## WHAT YOU NEED TO DO
Locate each line in the items below that contains the string "Toggle", where uppercase and lowercase letters must match, and copy those lines.

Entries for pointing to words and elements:
###
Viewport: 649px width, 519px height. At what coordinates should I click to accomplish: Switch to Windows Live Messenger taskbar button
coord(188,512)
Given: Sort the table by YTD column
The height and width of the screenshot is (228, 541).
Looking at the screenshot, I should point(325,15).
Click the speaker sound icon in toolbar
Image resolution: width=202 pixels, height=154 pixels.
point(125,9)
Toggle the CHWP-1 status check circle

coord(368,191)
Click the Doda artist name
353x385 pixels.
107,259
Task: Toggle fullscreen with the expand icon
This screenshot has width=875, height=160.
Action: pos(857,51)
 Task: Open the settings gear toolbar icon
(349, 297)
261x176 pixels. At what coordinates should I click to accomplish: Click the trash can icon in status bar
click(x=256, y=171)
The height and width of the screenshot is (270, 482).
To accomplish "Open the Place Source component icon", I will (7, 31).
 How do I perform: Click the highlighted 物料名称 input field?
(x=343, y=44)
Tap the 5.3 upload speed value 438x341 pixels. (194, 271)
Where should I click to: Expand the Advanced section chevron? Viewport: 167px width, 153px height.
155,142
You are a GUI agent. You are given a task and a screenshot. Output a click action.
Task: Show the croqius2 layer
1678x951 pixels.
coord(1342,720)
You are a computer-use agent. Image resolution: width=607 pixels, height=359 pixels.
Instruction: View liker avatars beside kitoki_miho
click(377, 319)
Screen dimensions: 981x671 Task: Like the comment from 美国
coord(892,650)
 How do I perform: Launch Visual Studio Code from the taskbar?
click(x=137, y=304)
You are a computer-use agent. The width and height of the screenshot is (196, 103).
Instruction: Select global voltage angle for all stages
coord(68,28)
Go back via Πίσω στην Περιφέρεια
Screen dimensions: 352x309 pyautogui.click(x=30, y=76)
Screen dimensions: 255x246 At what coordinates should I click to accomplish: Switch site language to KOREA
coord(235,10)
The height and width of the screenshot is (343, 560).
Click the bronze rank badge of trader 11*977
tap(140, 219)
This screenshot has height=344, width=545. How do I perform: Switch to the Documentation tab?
###
## SOLUTION BELOW
Toggle the CHWP-1 status check circle
Task: Toggle fullscreen with the expand icon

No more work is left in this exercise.